• _Assignment_: From the line with "Choose 特殊消息类型提醒 in the dropdown list" through the final line of the entries below, write out each line exactly and nothing else.

• _Stored data entries_:
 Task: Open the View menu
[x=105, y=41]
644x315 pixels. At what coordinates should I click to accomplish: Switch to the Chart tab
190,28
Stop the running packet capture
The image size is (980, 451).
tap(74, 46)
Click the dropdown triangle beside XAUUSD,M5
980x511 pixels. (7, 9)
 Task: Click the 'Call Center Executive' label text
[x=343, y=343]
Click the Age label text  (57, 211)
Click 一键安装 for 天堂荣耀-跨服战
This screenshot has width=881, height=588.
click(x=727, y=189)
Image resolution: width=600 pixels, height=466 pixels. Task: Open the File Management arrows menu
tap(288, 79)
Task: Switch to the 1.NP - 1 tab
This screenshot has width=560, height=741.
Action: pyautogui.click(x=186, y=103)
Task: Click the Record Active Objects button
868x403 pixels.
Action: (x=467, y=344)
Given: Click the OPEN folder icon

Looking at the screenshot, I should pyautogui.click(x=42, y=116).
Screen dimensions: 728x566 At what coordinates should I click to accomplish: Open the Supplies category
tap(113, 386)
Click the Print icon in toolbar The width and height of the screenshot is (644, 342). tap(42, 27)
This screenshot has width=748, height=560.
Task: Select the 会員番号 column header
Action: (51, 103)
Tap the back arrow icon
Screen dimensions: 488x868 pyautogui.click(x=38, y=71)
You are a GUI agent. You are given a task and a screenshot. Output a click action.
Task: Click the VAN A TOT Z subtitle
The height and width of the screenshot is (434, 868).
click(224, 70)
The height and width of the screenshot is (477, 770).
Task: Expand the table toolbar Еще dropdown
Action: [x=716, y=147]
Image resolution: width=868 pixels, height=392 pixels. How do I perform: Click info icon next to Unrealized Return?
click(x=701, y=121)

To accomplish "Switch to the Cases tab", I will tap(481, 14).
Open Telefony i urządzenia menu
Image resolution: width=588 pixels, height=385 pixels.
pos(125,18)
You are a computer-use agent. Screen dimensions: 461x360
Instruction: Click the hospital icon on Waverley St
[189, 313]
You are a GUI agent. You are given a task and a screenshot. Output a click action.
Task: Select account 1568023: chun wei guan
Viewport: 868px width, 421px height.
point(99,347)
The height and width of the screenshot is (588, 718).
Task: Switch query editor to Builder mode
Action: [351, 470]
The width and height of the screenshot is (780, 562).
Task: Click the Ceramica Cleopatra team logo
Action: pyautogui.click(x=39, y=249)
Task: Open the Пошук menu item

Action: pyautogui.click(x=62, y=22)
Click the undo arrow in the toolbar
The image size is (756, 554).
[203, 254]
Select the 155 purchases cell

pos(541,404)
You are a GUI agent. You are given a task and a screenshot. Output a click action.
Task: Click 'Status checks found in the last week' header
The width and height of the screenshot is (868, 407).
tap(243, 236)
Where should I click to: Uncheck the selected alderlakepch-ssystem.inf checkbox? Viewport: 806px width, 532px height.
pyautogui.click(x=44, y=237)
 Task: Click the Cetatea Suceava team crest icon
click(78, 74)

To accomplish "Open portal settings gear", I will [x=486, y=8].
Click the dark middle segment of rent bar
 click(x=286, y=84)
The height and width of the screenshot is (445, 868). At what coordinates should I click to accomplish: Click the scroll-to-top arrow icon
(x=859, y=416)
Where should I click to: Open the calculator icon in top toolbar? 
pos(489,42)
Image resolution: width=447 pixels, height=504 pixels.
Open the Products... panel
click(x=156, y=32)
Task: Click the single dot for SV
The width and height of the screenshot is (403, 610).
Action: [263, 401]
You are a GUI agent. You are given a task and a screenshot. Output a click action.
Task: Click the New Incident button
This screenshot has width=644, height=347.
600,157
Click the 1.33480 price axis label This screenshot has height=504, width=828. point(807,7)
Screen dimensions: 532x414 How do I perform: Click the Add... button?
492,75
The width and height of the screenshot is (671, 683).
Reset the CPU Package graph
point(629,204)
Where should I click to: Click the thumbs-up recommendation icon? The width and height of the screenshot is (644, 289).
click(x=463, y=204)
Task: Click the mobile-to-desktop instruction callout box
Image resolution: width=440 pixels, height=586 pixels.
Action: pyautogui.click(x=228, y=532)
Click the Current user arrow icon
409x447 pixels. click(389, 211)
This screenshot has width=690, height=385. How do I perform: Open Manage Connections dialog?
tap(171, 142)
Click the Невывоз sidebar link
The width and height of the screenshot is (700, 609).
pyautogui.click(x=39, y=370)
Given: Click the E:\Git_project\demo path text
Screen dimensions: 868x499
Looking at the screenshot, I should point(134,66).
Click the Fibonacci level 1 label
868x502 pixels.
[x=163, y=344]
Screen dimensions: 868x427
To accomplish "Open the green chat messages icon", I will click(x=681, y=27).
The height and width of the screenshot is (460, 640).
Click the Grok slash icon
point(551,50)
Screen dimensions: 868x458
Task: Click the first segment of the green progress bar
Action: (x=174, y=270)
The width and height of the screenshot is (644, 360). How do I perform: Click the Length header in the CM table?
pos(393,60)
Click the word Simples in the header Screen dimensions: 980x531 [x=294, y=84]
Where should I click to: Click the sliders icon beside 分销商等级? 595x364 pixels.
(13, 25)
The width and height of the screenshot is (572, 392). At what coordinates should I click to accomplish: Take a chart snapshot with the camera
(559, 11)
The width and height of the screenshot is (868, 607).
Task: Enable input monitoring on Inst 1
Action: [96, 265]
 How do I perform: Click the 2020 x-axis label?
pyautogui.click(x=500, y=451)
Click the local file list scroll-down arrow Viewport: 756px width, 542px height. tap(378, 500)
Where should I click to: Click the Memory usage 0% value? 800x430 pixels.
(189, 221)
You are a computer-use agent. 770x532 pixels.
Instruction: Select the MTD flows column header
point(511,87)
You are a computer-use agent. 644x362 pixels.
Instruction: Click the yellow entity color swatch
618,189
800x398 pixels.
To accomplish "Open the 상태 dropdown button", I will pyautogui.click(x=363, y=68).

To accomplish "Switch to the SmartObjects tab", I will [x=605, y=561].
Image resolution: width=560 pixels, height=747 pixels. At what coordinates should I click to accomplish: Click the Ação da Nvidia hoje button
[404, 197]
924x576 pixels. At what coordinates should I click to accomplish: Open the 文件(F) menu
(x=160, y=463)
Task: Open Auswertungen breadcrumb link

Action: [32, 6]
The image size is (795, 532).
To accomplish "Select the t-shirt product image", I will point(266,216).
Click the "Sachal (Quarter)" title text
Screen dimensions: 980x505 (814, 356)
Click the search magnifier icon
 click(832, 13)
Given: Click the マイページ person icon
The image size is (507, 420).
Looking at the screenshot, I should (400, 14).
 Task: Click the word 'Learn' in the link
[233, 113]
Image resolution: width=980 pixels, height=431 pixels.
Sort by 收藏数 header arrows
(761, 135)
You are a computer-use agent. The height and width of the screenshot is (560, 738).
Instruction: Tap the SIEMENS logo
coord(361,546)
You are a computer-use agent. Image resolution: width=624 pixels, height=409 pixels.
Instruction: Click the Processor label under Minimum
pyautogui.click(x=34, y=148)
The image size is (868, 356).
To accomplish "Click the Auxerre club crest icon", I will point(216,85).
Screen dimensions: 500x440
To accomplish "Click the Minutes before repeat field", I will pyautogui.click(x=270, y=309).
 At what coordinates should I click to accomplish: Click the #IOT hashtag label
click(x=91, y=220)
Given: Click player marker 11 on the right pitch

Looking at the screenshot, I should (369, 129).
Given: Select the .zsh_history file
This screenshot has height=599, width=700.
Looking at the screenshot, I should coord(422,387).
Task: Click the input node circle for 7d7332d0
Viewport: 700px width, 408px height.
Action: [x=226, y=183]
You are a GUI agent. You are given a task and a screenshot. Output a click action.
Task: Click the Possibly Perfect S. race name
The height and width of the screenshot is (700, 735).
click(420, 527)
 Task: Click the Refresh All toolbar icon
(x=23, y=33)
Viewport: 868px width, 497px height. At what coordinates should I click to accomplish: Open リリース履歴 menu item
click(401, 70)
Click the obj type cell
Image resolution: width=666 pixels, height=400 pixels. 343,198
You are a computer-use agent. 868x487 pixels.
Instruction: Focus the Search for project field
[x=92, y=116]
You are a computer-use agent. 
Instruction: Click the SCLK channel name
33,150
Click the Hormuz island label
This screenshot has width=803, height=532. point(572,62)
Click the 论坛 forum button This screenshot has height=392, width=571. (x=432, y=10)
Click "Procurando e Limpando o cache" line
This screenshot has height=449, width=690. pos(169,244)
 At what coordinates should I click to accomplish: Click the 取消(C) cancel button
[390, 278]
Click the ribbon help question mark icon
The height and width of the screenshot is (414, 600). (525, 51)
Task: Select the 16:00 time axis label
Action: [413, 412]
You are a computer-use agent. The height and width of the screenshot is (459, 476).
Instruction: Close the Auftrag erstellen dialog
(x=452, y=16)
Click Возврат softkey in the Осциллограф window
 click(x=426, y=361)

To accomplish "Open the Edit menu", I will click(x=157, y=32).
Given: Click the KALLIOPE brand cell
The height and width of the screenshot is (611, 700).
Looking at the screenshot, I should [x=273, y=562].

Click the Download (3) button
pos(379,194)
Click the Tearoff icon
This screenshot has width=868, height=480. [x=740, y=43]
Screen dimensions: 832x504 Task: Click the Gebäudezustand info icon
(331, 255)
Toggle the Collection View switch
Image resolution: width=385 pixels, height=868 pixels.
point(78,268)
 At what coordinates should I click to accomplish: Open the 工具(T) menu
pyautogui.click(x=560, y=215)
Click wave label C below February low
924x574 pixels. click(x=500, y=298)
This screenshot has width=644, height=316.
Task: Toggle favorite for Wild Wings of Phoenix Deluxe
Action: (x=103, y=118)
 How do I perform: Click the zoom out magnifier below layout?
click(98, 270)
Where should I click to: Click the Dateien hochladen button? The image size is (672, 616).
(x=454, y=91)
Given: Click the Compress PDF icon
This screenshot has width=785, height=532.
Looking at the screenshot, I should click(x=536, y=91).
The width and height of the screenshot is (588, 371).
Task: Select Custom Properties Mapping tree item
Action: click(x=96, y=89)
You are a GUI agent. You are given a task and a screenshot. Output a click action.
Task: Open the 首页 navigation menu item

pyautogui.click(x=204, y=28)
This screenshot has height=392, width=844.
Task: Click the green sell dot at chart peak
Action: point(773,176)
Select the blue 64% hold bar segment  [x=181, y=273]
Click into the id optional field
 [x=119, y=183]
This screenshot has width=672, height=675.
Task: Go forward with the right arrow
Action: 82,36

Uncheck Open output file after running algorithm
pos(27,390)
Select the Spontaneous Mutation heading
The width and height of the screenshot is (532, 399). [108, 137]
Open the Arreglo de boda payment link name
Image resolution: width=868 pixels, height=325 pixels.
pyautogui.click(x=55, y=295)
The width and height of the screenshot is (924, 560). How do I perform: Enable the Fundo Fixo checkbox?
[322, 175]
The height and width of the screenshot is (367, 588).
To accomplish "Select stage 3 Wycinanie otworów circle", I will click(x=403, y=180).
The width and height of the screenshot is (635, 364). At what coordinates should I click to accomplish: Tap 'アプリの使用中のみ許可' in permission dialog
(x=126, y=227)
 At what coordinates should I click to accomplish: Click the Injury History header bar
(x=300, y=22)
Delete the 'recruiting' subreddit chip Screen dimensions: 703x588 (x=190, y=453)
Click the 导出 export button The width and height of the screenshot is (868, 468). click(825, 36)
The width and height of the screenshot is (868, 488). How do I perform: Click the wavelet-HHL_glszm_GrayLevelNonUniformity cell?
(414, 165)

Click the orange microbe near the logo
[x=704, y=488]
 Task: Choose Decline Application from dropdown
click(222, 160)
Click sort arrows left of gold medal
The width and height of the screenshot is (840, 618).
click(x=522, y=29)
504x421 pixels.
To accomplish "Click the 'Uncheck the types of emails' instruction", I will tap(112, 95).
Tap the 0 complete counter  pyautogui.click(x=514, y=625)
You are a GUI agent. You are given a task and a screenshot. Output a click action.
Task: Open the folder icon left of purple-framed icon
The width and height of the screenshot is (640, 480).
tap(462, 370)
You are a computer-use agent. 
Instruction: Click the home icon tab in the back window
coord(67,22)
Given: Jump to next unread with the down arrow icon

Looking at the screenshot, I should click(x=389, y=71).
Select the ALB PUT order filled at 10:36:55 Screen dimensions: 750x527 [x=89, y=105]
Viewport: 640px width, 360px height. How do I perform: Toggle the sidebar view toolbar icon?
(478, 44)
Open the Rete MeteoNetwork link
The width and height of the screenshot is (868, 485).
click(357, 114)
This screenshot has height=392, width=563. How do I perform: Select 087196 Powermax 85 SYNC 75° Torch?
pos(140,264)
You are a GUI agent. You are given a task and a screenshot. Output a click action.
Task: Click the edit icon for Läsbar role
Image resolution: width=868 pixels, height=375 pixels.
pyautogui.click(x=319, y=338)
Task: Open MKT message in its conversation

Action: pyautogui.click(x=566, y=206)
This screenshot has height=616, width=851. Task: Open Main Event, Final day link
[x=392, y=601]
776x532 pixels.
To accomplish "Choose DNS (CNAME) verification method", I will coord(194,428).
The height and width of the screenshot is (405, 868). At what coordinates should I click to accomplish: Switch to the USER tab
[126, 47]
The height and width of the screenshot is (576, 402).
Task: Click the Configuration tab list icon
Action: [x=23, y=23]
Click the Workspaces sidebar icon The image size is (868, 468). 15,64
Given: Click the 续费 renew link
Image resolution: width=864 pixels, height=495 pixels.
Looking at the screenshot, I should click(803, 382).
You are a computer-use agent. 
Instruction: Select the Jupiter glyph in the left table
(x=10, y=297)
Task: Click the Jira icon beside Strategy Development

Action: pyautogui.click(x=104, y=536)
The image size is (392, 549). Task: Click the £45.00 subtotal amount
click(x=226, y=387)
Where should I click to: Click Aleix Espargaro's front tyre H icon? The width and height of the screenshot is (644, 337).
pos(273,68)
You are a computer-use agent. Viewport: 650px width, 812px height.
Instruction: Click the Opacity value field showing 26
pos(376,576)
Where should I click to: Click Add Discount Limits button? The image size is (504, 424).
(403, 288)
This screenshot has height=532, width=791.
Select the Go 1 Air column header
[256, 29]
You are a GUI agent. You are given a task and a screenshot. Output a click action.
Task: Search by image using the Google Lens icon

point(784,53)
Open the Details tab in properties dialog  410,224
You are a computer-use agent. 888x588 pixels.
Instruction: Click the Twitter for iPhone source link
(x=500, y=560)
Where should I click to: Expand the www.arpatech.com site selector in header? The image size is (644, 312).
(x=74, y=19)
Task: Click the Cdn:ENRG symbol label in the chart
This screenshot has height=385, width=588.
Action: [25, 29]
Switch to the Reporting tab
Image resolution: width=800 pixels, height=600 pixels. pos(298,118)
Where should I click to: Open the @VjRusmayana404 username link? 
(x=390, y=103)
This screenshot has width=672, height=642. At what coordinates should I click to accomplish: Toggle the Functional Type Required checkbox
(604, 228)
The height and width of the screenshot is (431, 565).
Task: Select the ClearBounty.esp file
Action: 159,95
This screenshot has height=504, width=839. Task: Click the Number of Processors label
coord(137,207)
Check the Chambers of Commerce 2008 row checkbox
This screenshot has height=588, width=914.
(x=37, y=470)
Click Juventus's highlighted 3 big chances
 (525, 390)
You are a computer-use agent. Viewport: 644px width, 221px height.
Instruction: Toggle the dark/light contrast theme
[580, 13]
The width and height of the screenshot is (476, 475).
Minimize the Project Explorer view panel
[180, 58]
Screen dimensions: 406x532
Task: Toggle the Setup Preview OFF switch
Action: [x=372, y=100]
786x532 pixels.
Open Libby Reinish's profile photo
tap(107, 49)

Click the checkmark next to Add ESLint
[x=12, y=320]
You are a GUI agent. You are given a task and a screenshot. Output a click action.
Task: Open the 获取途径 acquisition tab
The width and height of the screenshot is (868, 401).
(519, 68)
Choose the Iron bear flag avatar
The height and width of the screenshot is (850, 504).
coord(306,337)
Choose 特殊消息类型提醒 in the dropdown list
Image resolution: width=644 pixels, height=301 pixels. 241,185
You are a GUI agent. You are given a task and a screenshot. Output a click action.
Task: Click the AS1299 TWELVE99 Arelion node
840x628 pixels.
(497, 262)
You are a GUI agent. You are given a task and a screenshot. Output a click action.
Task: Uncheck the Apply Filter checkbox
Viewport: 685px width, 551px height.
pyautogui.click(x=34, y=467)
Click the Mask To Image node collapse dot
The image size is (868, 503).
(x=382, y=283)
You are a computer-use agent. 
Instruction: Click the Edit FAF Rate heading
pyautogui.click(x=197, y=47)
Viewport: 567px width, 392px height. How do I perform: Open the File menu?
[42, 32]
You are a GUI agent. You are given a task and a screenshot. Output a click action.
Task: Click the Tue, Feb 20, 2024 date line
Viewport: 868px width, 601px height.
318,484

• _Solution to the exercise_:
Choose 特殊消息类型提醒 in the dropdown list
Image resolution: width=644 pixels, height=301 pixels. 241,185
You are a GUI agent. You are given a task and a screenshot. Output a click action.
Task: Click the AS1299 TWELVE99 Arelion node
840x628 pixels.
(497, 262)
You are a GUI agent. You are given a task and a screenshot. Output a click action.
Task: Uncheck the Apply Filter checkbox
Viewport: 685px width, 551px height.
pyautogui.click(x=34, y=467)
Click the Mask To Image node collapse dot
The image size is (868, 503).
(x=382, y=283)
You are a computer-use agent. 
Instruction: Click the Edit FAF Rate heading
pyautogui.click(x=197, y=47)
Viewport: 567px width, 392px height. How do I perform: Open the File menu?
[42, 32]
You are a GUI agent. You are given a task and a screenshot. Output a click action.
Task: Click the Tue, Feb 20, 2024 date line
Viewport: 868px width, 601px height.
318,484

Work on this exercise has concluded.